■ Given text ■
•••••

Wildfires are critical to maintaining a healthy, balanced ecosystem. They keep diseases and harmful pests at bay; clear dead, unhealthy, or overgrown vegetation, promote new growth and habitats; and fortify the soil with vital nutrients. Some species, like pyrophytic plants, have adapted to naturally occurring, low-severity fires and even depend on wildfires in order to propagate. Each one of these benefits has countless, far-reaching impacts of its own.

But human activity, negligence, and anthropogenic-driven climate change are disrupting the natural fire ecology in many regions. Although some wildfires occur naturally—those caused by lightning strikes, for example—the vast majority of wildfires do not. Between 2018 and 2022, 89% of wildfires were the result of human activity.

Insurify cited data from the National Interagency Fire Center to identify which regions have experienced the worst wildfires over the past decade and highlight how 2022 compared. States are ranked by the 10-year average of acreage burned per wildfire.

Wildfires are increasing in intensity

Periods of extreme heat and prolonged drought are leading to larger, more destructive fires, though not a greater number of them compared to several decades ago. Since 2000, on average, 70,025 wildfires have burned 7 million acres each year across the country—more than double the annual average of 3.3 million acres in the 1990s, when a greater number of fires occurred each year.

Changing fire ecologies vary from region to region. Factors such as the wildfire season starting earlier in the year (often coinciding with high seasonal winds) and severe drought in rangelands and shrublands (which essentially turns the landscape into tinder) greatly influence fire ecologies.

PHILIP PACHECO // Getty Images

#10. Northern California area

  • 10-year average

    • Area burned: 921,091 acres

    • Number of fires: 4,099

    • Area per fire: 8.2 acres

  • 2022 numbers

    • Acres burned: 246,990 (73.2% less than 10-year average)

    • Number of fires: 3,429 (16.3% less than 10-year average)

    • Area per fire: 72.0 acres (779.5% greater 10-year average)

  • Worst year of the decade: 2020 (2.8 million acres)

Driven by extreme heat and extended drought conditions, seven of California’s 10 largest wildfires on record have happened within the past five years. Ten of the state’s top 20 most destructive fires have also happened within the last five years and have burned a cumulative area of land roughly the size of Connecticut.

•••••

■ Stored data ■
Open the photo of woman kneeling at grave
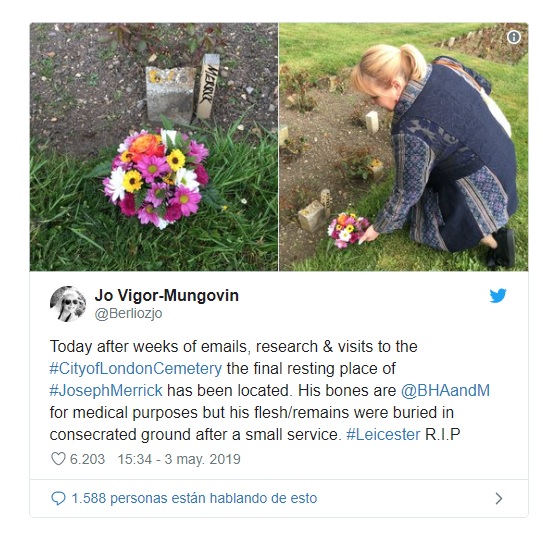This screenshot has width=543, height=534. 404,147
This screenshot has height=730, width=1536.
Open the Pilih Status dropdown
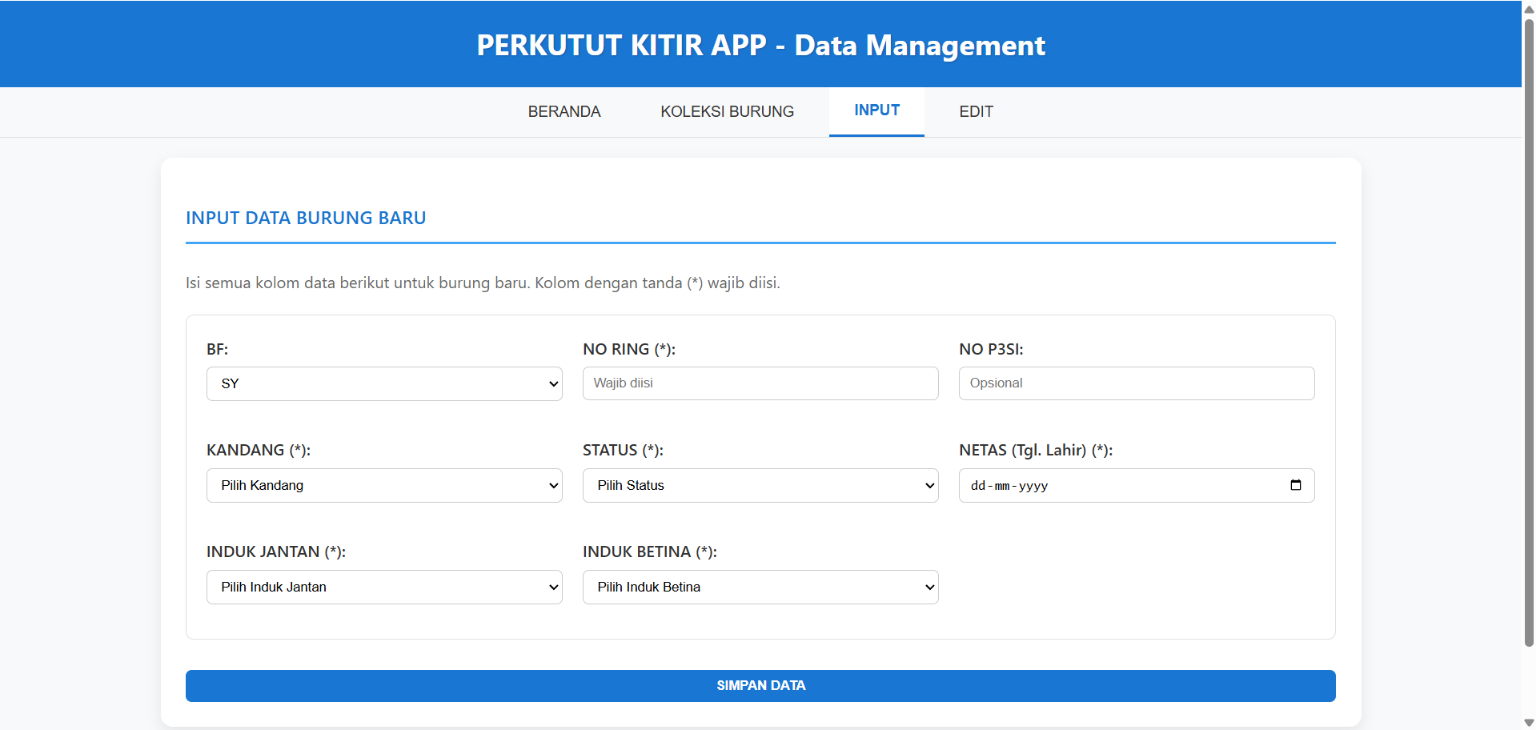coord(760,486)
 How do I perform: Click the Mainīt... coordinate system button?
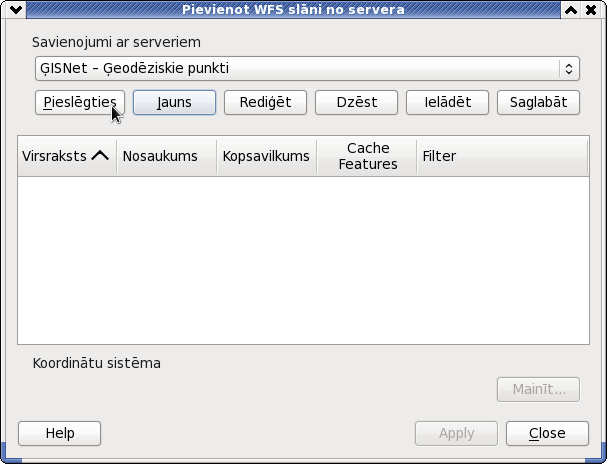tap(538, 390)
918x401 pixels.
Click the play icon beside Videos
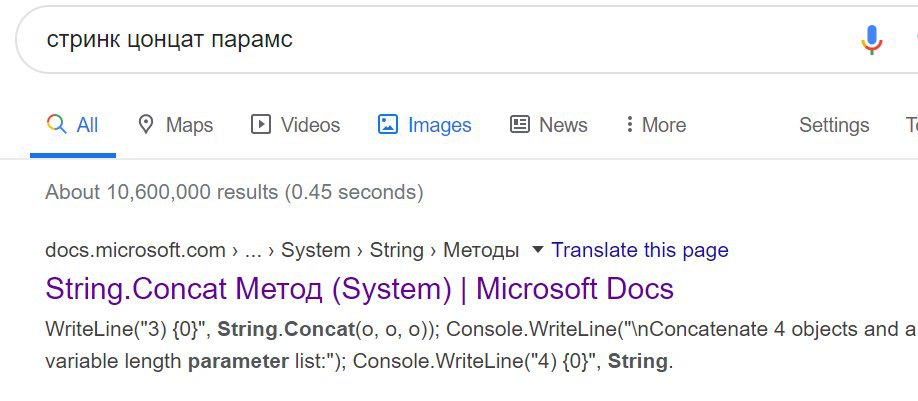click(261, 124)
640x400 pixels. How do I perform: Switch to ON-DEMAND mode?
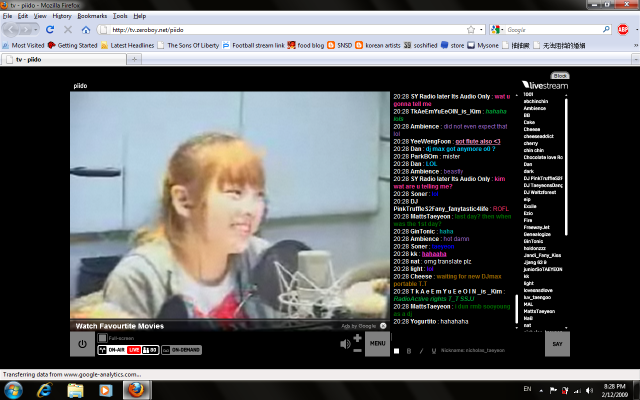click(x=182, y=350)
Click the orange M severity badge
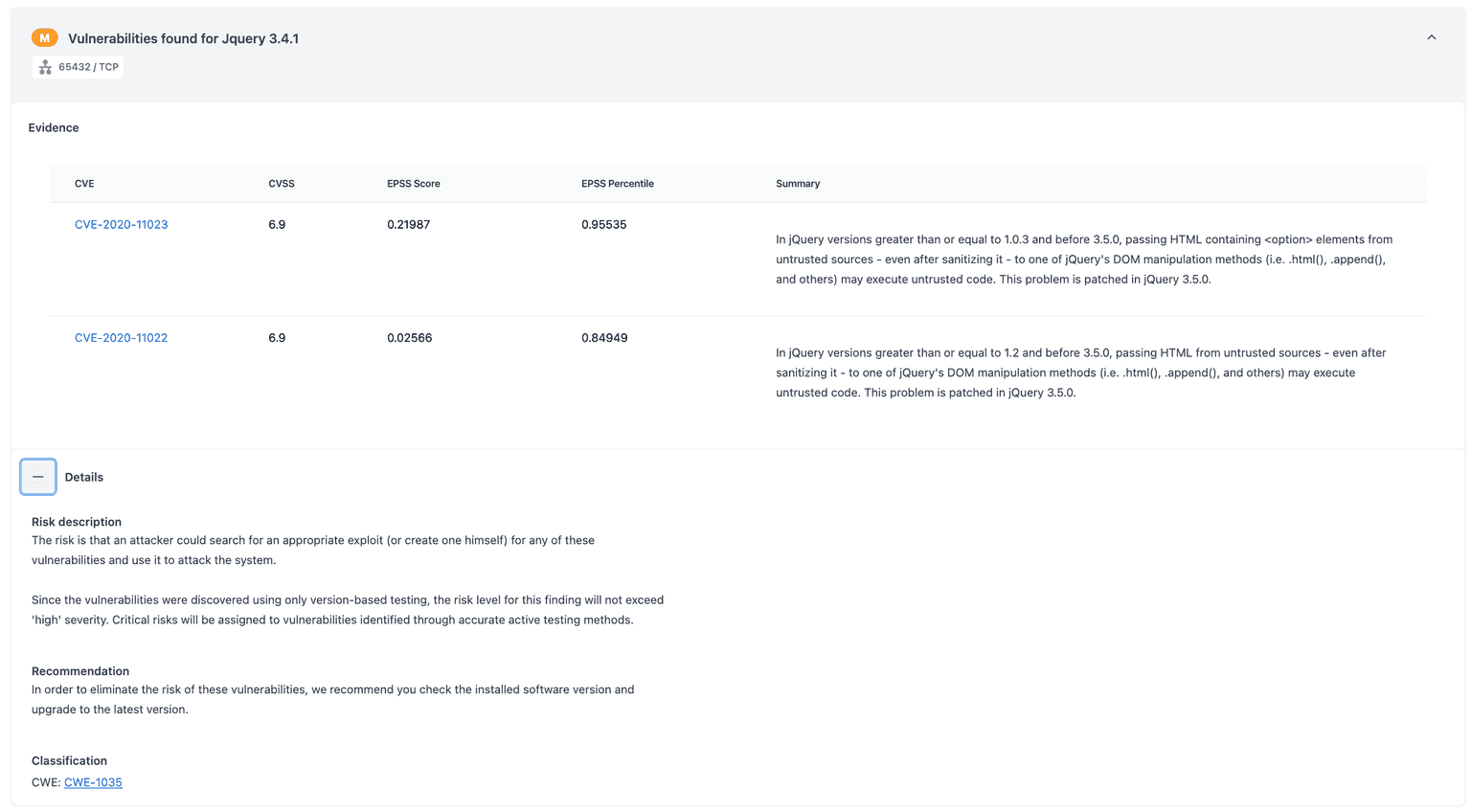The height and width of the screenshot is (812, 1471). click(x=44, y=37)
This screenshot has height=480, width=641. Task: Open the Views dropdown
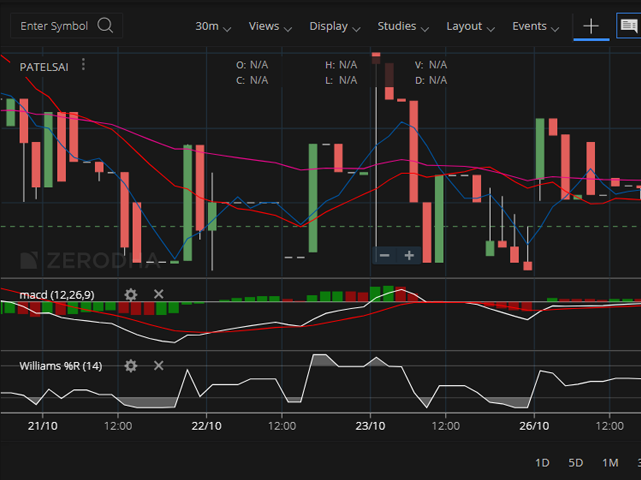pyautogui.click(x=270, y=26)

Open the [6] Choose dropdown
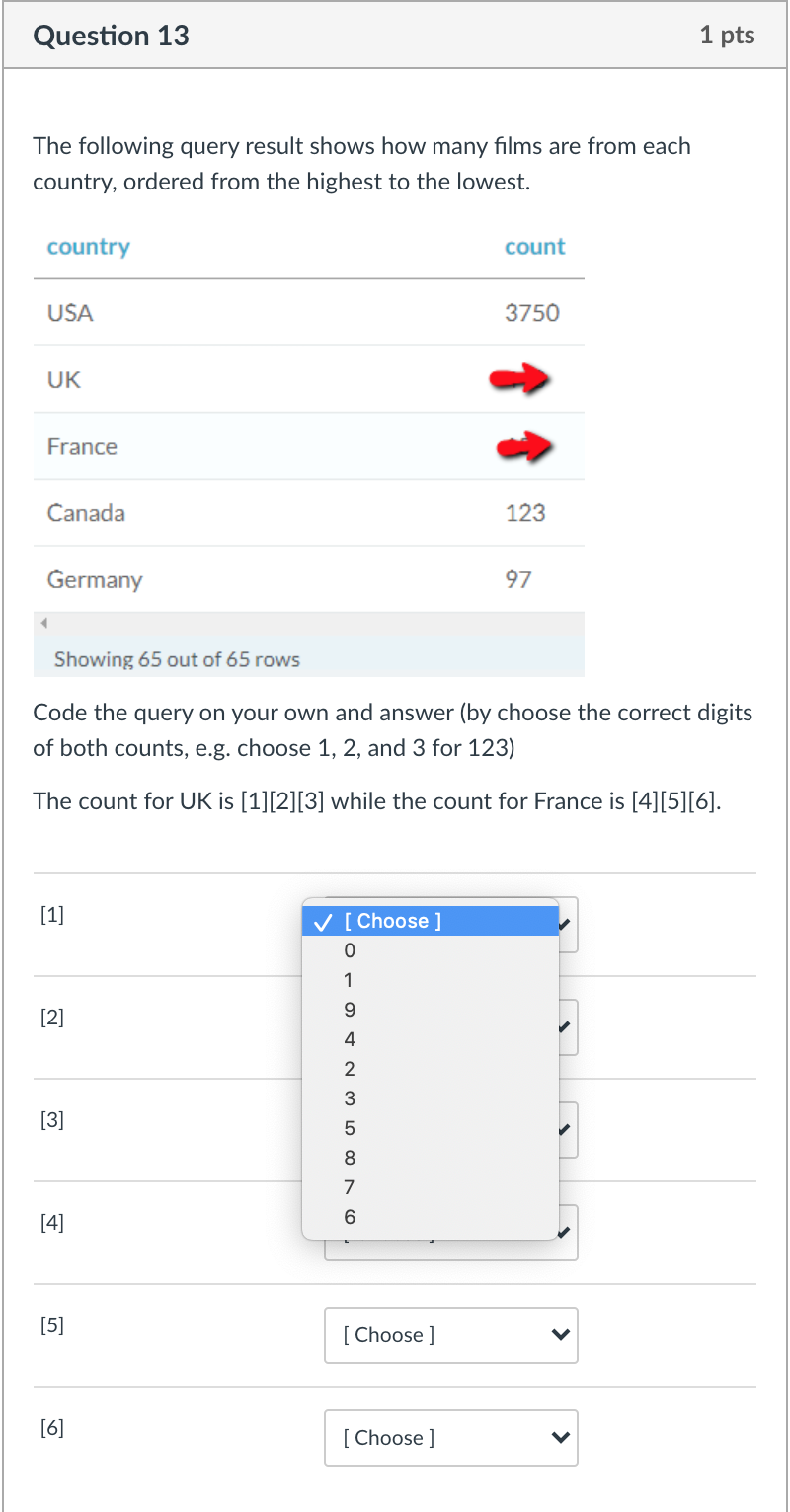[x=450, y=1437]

•••••

■ Tasks for this exercise ■
A) Sum up the wildfire text in two sentences.
B) Carry the wildfire text forward from its final sentence.

■ Written responses ■
A) Wildfires keep ecosystems healthy by controlling disease and pests, clearing vegetation, promoting new growth, and enriching soil, but human activity, negligence, and climate change are disrupting natural fire ecology, with 89% of wildfires between 2018 and 2022 caused by human activity. Since 2000, wildfires have burned an average of 7 million acres a year, more than double the 1990s average even though more fires occurred then, and seven of California's 10 largest wildfires on record have happened within the past five years.

B)
Education Images // Getty Images

#9. Eastern area

  • 10-year average

    • Acres burned: 81,067 acres

    • Number of fires: 9,468

    • Area per fire: 8.4 acres

  • 2022 numbers

    • Acres burned: 64,342 acres (20.6% less than 10-year average)

    • Number of fires: 8,592 (9.3% less than 10-year average)

    • Area per fire: 7.5 acres (10.4% less than 10-year average)

  • Worst year of the decade: 2021 (152,669 acres)

The Eastern area of the U.S. includes 20 states between Maine and Minnesota and those as far south as Missouri, West Virginia, and Maryland. As in the West, the Eastern area has also been impacted by drought and extreme heat. The East actually experiences more wildfires than the West; however, they’re usually much smaller and less severe. In 2022, roughly 20,000 wildfires burned approximately 5.8 million acres in the West, compared to more than 48,000 fires that burned under 2 million acres in the East.

George Frey // Getty Images

#8. Great Basin area

  • 10-year average

    • Area burned: 1.1 million acres

    • Number of fires: 2,634

    • Area per fire: 15.2 acres

  • 2022 numbers

    • Acres burned: 436,598 acres (59.7% less than 10-year average)

    • Number of fires: 2,121 (19.5% less than 10-year average)

    • Area per fire: 7.5 acres (1253.6% greater 10-year average)

  • Worst year of the decade: 2012 (2.5 million acres)

The Great Basin area, which includes much of Idaho, Nevada, and Utah, has seen larger, more destructive wildfires in recent years, largely due to extreme drought. In recent years, southern Nevada has experienced exceptional drought conditions. In 2022, the average wildfire covered a footprint roughly 14 times larger than the average fire from the past decade. Fires in the rangelands of the Great Basin area are fueled by grasses such as cheatgrass, which is abundant and burns easily.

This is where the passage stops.